I was concerned in the beginning when they told me they were going to up the ages of the main characters, who in the book are 12. … But when I saw the film … I realized that the teenage characters have lived and been brought up in a world which has so restricted them that they’re like children; they’re completely unsophisticated and naïve. It felt the way the characters in the book felt to me. So, I didn’t continue worrying about that. I simply asked the filmmakers please not to turn it into a teenage romance.
Of course, because the boy in the book is now 17 or so, and he has a beautiful friend who is a girl, of course he’s going to have feelings towards her. That felt okay because it was appropriate. I think they showed restraint – they could have done a lot more with that and didn’t, and I was glad they didn’t. …
Recently, many science fiction novels dealing with dystopias have come out. How do you feel about this trend, given that this is a topic you dealt with when you wrote “The Giver,” back in 1993?
People … have called “The Giver” the first of the young adult dystopian novels. … There was the classic dystopian literature before that, which I had read in college. And then suddenly, for whatever reason, it spawned this onslaught of dystopian novels, and now there are too many of them. Publishers are sick of them. It’s been a trend, and soon there will be a new trend and none of us know what that is – if we did, we would all be writing those books. …

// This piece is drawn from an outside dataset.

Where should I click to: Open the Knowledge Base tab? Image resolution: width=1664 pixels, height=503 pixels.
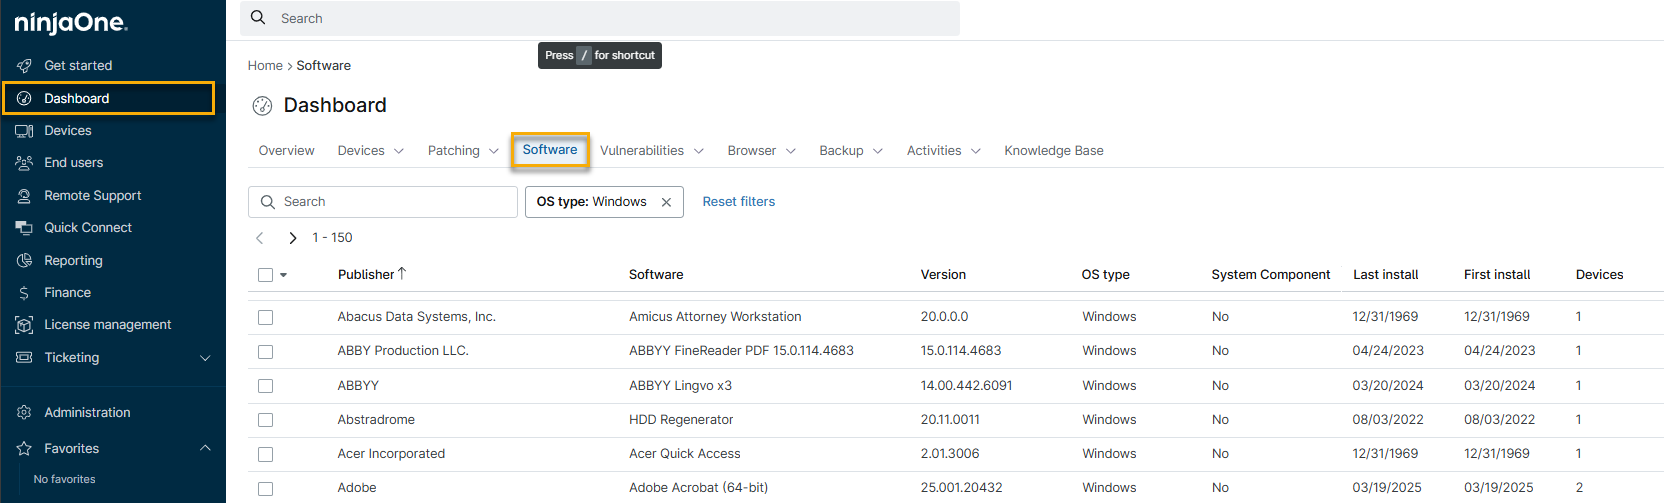tap(1053, 151)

It’s kind of interesting that when the movie of “The Giver” came out – and it took them 20 years to make the movie – then critics said there have been too many of these, because it followed immediately after “Divergent” and “The Hunger Games” and their sequels. The timing was unfortunate for the movie. But anyway, I think it’s passed now. It’s time to move on to something else, both for writers and moviemakers. And I include myself in there. …
Here at SCAD we have many aspiring writers. What advice would you give them?
The way you learn to write is by reading. There certainly is plenty of good literature out there to be read, and so that’s the only advice I give; to read everything you can.